The EU’s top court, the European Court of Justice, ruled that states can order Facebook to remove illegal content online.

“EU law does not preclude a host provider such as Facebook from being ordered to remove identical and, in certain circumstances, equivalent comments previously declared to be illegal,” the court said in its ruling.

“EU law does not preclude such an injunction from producing effects worldwide, within the framework of the relevant international law which it is for Member States to take into account,” it added in the press release.

The ruling was sparked by the case of Eva Glawischnig-Piesczek, the former chair of Austria’s parliamentary group die Grünen” (the Greens), who brought Facebook Ireland to court over an anonymous post that called her a “lousy traitor”, according to Columbia University’s Global Freedom of Expression analysis of the case.

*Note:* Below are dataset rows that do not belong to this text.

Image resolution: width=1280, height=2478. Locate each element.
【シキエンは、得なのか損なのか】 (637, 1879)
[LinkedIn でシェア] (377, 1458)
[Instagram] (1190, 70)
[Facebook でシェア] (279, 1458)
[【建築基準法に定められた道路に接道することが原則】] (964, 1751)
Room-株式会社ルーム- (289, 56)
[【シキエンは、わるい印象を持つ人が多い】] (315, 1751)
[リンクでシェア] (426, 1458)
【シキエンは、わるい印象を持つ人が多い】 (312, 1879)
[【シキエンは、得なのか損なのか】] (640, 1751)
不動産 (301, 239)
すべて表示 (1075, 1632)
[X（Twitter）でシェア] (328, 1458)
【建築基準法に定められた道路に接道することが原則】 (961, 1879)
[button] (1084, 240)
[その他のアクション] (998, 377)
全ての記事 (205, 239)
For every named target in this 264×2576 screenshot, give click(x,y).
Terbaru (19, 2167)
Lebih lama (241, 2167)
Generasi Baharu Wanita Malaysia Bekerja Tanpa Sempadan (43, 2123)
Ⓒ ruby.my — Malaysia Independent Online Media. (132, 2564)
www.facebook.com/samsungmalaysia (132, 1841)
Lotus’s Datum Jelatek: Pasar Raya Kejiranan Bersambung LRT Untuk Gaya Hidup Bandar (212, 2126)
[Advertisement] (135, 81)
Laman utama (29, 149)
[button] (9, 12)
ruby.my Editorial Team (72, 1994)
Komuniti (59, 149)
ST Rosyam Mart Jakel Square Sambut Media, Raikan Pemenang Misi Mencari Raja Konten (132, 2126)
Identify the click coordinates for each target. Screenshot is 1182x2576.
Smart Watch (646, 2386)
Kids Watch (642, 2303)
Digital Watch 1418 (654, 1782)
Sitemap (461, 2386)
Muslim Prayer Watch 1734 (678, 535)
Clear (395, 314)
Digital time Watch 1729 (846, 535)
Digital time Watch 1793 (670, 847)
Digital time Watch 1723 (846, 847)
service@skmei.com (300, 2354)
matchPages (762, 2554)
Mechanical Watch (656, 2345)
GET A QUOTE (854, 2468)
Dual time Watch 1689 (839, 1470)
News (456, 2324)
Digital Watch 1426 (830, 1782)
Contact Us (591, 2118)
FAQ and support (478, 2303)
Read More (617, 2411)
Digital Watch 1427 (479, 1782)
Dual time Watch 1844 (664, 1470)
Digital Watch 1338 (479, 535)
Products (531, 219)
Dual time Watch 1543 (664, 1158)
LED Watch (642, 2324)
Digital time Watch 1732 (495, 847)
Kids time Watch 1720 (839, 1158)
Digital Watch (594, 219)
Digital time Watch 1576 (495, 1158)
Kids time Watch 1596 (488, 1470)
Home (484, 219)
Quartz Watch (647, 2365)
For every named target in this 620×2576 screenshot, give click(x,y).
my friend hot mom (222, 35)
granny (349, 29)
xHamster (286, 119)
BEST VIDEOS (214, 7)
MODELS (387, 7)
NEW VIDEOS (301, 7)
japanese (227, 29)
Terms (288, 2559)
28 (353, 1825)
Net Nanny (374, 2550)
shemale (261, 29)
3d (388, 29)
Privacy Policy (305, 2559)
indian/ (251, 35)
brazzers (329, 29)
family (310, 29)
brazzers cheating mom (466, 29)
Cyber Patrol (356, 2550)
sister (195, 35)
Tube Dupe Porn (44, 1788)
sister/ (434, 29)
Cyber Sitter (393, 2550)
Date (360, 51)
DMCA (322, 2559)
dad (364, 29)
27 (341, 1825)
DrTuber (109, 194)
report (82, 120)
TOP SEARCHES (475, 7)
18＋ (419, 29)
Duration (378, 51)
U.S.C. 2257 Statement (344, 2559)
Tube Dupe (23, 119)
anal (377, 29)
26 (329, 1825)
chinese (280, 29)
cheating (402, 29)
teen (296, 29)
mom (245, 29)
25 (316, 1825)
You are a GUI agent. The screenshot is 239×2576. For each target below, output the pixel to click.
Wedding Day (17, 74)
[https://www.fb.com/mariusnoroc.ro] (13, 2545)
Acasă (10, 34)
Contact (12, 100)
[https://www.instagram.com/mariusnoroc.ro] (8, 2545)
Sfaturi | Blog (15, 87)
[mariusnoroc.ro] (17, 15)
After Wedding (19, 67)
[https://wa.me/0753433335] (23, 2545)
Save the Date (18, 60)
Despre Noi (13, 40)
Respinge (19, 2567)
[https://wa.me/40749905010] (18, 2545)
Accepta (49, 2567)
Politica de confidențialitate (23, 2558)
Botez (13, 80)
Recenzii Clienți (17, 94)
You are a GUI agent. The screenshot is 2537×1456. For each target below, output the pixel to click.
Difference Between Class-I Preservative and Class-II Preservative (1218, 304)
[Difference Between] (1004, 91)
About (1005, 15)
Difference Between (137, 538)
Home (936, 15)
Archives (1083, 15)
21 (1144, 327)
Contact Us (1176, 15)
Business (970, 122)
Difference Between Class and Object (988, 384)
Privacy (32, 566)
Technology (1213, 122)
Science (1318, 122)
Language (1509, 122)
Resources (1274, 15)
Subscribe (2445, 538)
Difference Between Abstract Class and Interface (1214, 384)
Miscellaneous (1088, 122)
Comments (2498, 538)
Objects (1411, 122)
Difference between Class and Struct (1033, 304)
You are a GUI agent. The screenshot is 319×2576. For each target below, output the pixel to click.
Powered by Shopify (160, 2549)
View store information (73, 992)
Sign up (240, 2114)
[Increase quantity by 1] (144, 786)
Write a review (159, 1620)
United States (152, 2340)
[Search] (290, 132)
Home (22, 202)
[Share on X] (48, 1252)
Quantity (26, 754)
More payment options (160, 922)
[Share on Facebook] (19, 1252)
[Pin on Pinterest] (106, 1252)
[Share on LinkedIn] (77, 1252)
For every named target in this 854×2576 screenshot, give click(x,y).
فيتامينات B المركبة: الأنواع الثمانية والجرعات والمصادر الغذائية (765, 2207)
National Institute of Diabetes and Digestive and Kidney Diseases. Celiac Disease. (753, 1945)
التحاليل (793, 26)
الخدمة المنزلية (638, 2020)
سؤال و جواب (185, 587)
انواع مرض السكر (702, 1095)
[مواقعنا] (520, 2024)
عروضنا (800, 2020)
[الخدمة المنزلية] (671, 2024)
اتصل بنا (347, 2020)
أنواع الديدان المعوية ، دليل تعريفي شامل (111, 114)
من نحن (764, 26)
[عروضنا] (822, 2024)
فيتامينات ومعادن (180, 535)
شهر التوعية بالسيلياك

The Austrian Supreme Court had determined that the Facebook post was meant to insult and defame Glawischnig-Piesczek.

A Facebook company spokesperson told Euronews that the judgement raised “critical questions” about “freedom of expression and the role that internet companies should play in monitoring, interpreting and removing speech that might be illegal in any particular country.”

“It undermines the long-standing principle that one country does not have the right to impose its laws on speech on another country… We hope the courts take a proportionate and measured approach, to avoid having a chilling effect on freedom of expression,” the spokesperson said.

This story is currently being updated.